As my LA Times nightmare unfolded, however, I remembered the Texas-born bartender who had reinvented himself in Belize after his wife left him and a family court judge ordered him to pay 90% of his salary in alimony. I thought about the divemaster in Cozumel running away from legal trouble back in the States that he refused to describe. If my career were to crumble away, I could split.

You can opt out of BS without having to opt out of life.

Up 30% since 1999, suicide has become an accelerating national epidemic — 1.4 million Americans tried to kill themselves in a single year, 2015 — but the only times the media focuses on suicide is when it claims the lives of celebrities like Kate Spade and Anthony Bourdain. While the media has made inroads by trying to cover high-profile suicides discreetly so as to minimize suicidal ideation and inspiring others to follow their example, it’s frustrating that no one seems to want to identify societal and political factors so that this trend might be reversed.

Experts believe that roughly half of men who commit suicide suffer from undiagnosed mental illness such as a severe personality disorder or clinical depression. Men commit suicide in substantially higher numbers than women. The healthcare insurance business isn’t much help. One in five Americans is mentally ill but 60% get no treatment at all.

Then there’s stress. Journalistic outlets and politicians don’t target the issue of stress in any meaningful way other than to foolishly, insipidly advise people to avoid it. If you subject millions of people to inordinate stress, some of them, the fragile ones, will take their own lives. We should be working to create a society that minimizes rather than increases stress.

It doesn’t require a lot of heavy lifting to come up with major sources of stress in American society. People are working longer hours but earning lower pay. Even people with jobs are terrified of getting laid off without a second’s notice. The American healthcare system, designed to fatten for-profit healthcare corporations, is a sick joke. When you lose your job or get sick, that shouldn’t be your problem alone. We’re social creatures. We must help each other personally, locally and through strong safety-net social programs.

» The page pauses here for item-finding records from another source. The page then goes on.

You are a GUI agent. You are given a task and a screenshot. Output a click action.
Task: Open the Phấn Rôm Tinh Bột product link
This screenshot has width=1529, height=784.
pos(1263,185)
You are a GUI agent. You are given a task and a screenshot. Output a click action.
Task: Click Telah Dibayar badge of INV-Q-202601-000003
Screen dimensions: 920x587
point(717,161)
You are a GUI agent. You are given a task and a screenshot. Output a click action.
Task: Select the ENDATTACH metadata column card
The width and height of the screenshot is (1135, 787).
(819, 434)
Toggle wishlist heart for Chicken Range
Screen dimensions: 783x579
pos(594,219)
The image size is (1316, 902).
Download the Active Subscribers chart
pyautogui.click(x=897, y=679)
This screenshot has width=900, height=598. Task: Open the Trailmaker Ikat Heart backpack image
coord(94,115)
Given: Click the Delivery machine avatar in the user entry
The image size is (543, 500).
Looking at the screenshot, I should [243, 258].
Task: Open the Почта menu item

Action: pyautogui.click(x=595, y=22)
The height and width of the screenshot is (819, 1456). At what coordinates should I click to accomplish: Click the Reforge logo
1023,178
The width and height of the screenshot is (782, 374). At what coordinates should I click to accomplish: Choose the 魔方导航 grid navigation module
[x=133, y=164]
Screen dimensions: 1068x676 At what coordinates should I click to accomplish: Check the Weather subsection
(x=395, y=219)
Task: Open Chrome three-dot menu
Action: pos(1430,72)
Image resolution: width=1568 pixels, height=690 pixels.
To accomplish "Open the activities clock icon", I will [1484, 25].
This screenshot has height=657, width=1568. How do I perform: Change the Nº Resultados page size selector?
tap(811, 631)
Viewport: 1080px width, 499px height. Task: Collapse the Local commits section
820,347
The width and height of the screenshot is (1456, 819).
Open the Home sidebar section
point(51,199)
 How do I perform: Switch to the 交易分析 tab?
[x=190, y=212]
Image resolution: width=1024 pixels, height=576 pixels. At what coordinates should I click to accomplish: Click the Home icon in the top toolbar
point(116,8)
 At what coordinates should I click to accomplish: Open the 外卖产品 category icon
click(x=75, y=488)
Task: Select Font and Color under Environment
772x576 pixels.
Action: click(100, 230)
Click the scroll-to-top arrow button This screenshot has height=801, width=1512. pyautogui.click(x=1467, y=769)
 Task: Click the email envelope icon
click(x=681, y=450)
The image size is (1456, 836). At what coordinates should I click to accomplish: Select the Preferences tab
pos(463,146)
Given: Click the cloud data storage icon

Loneliness and isolation are likely leading causes of suicide; technology is alienating us from one another even from those who live in our own homes. This is a national emergency. We have to discuss it, then act.

Life in the United States has become vicious and brutal, too much to take even for this nation founded upon the individualistic principles of rugged libertarian pioneers. Children are pressured to exhibit fake joy and success on social media. Young adults are burdened with gigantic student loans they strongly suspect they will never be able to repay. The middle-aged are divorced, outsourced, downsized and repeatedly told they are no longer relevant. And the elderly are thrown away or warehoused, discarded and forgotten by the children they raised.

We don’t have to live this way. It’s a choice. Like the American ex-pats I run into overseas, American society can opt out of crazy-making capitalism without having to opt out.